## SOURCE EXTRACT:
______________________________
Who’s Driving Your Emotions?

When others use our emotions either against us or for their own goals, they are not trustworthy sources of counsel.

God gave us emotions to serve as brakes. Not the gas pedal. But there seems to be a growing epidemic of emotional pedal confusion1 in our world. Then, unironically, people are surprised by the carnage and chaos that results.

Watch out for those who are constantly pressing the gas on your emotions. They are not trying to help you. They are using you. Controlling you. And you should ask yourself why you let them.

What’s worse is those people are doing you a disservice and spiritual harm. When others use our emotions either against us or for their own goals, they are not trustworthy sources of counsel. I will grant that not all people who do this may have malicious or nefarious objectives, but the end will be the same. We have to become more discerning in who we allow that kind of influence in our lives.

This happens in the church. At your workplace. On the news. In your family. And especially on social media. It’s going to happen anywhere two people interact.

But, learning to be a steward of your own heart is the key to becoming free from these tactics. It can be challenging to set up healthy barriers. But doing is so is an essential part of growing emotionally and spiritually.

One of the most important disciplines we can cultivate is reflection. Taking the time to think about what is happening in and around your life. Slowing down long enough to make sure you are going where you planned and doing those things that are healthy and good.

When we reflect on those moments and events that caused us emotional frustration, we begin to discern how we respond to different stimuli. This is how we grow.

It’s one thing to be passionate. But it’s quite another to have your passions enslaved. And even more dangerous when our passions are used for the purposes of another’s agenda. We can be so passionate about something we can’t actually change we lose sight of who we are in the process. This is a recipe for being deceived and misled.

It’s one thing to be committed to a cause. But it’s quite another to give blind allegiance to anything. Particularly anything that does not provide a path toward forgiveness and reconciliation.

Too many people can no longer tell the difference. Why? Because they have invested too much of themselves into what they are promoting. And no one wants to admit they are wrong. That they may have been misled. Or even manipulated.

When our identity is subsumed into another’s or into a cause, no matter how noble its purported aims, we will become cogs in someone else’s machine. This is not how we are to live our lives. We should not surrender our personhood to anyone or anything. Who we are is a gift from God. To give ourselves in a way that only rightly belongs to God to anyone or anything earthly is a form of idolatry.

Good intentions are not good enough. Good intentions are the internal reasons for why we act. And it’s important to have them. I will not deny that. Wanting positive results can be and is commendable.

The challenge is recognizing whether or not those intentions actually produce the intended results. If they don’t, and we continue to do those things that are inflicting obvious harm, then we have become the very thing we were trying to oppose. Our intentions have to be evaluated by the results they produce. Otherwise, we will give ourselves, and others, a pass on their actions when the results are negative.
______________________________
## PROBLEMS TO WORK ON:
**A.** Translate this sentence from the essay on emotions into Spanish: "One of the most important disciplines we can cultivate is reflection."
**B.** Reproduce the passage of the essay on emotions starting at "Watch out for" and ending at "in our lives.".
The lines of recorded data have nothing to do with this.

Recorded data
______________________________
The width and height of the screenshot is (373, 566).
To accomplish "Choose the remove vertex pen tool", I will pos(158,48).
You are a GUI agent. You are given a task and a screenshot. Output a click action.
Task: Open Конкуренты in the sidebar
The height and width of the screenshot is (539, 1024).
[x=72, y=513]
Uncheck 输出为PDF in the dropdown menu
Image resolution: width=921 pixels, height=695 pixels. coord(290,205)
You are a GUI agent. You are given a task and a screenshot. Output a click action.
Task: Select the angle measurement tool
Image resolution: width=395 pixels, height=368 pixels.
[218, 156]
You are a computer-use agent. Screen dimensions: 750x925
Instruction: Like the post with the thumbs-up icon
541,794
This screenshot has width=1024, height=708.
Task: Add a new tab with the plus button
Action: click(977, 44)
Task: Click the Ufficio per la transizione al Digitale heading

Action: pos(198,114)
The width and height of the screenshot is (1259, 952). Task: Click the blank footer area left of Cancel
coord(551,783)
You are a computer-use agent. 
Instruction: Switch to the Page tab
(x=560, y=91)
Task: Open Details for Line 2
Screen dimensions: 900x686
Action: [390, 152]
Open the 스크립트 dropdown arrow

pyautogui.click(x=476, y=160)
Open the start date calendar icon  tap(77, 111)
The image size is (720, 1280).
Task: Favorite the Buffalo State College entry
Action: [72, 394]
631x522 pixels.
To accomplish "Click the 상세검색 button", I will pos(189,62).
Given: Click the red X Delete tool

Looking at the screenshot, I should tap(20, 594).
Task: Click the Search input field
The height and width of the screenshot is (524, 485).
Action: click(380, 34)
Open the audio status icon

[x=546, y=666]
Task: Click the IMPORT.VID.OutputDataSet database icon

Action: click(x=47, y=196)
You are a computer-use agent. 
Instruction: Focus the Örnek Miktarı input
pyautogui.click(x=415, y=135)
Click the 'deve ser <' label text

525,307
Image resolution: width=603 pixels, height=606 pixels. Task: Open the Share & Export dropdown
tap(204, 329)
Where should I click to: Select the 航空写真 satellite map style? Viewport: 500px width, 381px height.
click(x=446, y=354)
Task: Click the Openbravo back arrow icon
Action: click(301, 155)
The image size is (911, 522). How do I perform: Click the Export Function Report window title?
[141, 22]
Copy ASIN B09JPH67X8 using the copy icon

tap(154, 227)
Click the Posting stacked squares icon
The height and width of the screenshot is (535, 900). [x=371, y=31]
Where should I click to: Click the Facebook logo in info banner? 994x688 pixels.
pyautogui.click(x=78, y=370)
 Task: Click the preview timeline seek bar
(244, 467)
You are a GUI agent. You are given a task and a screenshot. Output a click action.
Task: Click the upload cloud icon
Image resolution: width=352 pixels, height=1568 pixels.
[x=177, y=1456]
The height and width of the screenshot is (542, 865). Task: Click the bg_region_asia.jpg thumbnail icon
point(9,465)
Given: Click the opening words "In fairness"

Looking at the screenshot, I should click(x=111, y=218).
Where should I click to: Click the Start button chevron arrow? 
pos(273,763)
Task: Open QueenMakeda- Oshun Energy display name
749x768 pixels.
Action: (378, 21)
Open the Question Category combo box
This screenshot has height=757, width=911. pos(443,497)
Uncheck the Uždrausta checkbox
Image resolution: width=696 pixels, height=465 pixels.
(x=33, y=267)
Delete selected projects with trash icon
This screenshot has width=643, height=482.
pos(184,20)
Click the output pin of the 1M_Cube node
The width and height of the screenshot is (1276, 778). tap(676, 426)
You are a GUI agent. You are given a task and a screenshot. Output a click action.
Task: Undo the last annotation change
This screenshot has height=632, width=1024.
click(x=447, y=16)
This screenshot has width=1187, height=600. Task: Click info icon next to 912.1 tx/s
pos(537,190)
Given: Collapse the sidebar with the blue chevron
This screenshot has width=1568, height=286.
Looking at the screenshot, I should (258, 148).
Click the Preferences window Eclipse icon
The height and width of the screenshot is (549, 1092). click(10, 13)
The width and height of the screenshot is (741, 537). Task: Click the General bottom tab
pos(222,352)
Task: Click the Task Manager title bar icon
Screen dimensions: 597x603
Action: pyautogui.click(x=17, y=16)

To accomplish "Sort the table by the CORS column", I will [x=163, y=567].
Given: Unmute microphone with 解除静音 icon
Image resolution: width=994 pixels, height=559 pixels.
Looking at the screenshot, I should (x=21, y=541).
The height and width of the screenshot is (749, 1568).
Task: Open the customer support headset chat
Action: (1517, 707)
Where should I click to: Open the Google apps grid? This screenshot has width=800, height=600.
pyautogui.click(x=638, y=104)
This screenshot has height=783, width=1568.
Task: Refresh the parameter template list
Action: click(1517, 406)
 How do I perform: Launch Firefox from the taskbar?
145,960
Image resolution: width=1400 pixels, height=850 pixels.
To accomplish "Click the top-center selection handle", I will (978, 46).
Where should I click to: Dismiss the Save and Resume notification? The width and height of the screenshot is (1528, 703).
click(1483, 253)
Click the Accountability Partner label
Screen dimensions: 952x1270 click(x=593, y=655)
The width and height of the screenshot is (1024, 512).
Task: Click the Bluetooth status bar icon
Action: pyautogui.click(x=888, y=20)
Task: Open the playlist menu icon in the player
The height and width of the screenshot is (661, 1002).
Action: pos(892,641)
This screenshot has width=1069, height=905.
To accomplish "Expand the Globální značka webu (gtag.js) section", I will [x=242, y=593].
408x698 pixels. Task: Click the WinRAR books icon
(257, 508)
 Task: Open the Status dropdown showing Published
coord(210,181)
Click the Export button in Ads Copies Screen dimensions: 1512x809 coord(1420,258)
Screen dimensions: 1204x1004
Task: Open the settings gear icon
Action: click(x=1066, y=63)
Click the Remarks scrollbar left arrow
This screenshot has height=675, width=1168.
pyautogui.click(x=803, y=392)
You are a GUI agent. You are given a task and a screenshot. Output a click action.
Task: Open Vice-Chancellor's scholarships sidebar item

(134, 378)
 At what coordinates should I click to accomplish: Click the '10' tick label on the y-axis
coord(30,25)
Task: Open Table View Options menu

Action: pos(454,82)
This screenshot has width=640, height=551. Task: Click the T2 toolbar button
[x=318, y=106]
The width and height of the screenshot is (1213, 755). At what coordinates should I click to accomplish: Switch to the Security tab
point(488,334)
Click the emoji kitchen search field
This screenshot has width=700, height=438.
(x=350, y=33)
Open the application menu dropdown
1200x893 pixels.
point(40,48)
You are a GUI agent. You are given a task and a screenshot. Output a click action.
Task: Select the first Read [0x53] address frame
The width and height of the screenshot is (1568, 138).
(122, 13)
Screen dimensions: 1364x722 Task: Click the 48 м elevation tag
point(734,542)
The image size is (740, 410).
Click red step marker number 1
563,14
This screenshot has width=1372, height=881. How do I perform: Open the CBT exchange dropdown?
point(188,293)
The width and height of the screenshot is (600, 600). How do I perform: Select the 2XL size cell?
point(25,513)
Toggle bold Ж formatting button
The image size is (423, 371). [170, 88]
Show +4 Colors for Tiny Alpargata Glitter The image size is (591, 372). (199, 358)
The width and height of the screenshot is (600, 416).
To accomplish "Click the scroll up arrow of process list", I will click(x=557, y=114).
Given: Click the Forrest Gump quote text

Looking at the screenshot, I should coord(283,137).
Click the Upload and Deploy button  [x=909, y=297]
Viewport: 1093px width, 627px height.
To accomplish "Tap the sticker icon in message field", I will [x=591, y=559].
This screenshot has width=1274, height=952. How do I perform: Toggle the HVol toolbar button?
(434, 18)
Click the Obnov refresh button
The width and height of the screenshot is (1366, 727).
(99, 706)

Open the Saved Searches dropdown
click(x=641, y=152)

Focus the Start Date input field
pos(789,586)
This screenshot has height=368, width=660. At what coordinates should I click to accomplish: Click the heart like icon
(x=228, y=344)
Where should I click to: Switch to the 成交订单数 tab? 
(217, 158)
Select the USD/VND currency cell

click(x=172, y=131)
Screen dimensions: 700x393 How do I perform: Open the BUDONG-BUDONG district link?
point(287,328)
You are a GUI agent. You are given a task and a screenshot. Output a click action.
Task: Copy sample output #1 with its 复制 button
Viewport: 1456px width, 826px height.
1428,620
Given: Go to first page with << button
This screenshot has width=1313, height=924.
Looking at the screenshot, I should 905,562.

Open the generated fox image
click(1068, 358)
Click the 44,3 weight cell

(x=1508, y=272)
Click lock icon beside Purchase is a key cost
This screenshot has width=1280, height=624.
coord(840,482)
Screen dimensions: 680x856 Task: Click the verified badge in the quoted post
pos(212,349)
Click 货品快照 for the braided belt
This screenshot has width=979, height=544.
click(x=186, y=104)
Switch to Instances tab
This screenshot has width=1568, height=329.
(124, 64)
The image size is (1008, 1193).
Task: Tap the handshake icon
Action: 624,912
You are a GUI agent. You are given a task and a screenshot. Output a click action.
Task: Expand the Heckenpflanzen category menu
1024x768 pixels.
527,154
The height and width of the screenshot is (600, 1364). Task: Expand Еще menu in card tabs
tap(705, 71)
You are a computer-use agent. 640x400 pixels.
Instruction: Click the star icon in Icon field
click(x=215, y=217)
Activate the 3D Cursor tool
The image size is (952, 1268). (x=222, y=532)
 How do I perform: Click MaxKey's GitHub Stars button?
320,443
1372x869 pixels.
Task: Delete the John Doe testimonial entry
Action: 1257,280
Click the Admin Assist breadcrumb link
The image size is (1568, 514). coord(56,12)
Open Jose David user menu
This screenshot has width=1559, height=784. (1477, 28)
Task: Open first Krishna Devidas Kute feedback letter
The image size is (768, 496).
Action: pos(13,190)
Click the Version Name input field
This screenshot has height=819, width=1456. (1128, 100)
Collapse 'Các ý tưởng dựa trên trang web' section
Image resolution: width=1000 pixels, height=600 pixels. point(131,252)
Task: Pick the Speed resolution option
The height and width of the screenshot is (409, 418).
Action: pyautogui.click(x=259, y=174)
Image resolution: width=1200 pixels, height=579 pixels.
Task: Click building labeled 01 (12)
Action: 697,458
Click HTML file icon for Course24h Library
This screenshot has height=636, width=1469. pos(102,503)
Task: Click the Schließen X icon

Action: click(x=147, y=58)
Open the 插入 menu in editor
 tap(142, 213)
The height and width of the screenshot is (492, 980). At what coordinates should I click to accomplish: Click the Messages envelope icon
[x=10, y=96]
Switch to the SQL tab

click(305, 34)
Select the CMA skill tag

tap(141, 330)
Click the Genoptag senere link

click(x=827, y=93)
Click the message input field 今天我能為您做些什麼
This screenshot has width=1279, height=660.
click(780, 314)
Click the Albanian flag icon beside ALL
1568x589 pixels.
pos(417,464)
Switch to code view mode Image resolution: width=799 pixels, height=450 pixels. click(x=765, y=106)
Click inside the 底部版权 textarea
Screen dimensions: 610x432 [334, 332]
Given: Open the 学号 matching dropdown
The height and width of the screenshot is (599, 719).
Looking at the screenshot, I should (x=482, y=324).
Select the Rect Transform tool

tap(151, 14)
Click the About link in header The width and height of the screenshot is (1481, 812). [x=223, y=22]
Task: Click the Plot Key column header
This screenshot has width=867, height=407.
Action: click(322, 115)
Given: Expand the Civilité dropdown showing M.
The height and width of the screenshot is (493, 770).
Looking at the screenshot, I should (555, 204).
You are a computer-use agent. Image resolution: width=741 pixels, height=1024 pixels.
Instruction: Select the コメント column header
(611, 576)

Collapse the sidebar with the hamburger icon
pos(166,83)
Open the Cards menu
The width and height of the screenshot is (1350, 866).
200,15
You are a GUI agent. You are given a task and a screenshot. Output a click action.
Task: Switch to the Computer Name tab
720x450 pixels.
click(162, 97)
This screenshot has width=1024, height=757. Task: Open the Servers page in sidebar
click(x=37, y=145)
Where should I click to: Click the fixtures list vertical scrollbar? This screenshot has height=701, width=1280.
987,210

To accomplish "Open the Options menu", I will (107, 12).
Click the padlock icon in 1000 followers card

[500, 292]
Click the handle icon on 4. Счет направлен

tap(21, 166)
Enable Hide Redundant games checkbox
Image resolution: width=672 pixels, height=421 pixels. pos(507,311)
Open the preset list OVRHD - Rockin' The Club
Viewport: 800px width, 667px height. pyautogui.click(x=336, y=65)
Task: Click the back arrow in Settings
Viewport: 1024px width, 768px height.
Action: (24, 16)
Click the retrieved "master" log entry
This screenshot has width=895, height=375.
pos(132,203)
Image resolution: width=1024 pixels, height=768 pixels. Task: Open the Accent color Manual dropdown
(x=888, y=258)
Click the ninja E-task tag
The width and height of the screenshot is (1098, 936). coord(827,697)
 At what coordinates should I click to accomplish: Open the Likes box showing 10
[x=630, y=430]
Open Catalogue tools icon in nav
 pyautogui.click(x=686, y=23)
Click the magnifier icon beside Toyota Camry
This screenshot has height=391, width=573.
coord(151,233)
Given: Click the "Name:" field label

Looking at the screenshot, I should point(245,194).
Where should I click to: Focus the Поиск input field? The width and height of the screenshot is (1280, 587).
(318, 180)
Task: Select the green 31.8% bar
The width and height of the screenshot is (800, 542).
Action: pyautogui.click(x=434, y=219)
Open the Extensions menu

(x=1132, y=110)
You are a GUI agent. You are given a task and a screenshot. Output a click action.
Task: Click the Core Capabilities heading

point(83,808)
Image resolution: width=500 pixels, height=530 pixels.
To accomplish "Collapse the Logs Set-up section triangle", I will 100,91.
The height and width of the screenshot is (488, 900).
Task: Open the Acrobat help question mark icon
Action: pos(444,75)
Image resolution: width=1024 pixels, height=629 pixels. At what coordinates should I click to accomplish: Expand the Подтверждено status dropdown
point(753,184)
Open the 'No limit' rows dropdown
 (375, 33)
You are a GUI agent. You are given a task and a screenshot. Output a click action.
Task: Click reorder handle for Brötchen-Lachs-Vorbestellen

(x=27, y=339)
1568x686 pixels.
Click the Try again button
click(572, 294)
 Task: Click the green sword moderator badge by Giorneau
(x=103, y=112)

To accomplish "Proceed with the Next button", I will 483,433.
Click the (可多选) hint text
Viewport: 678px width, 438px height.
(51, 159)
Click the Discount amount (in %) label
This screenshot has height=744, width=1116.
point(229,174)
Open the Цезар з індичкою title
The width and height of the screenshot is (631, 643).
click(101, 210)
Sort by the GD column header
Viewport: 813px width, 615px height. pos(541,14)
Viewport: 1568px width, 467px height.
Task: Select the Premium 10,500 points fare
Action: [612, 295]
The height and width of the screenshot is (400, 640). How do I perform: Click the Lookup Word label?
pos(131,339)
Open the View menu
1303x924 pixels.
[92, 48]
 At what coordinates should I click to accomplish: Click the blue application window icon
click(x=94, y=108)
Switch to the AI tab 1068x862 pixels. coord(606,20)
______________________________
## EXERCISE SOLUTIONS:
**A.** Una de las disciplinas más importantes que podemos cultivar es la reflexión.

**B.**
Watch out for those who are constantly pressing the gas on your emotions. They are not trying to help you. They are using you. Controlling you. And you should ask yourself why you let them.

What’s worse is those people are doing you a disservice and spiritual harm. When others use our emotions either against us or for their own goals, they are not trustworthy sources of counsel. I will grant that not all people who do this may have malicious or nefarious objectives, but the end will be the same. We have to become more discerning in who we allow that kind of influence in our lives.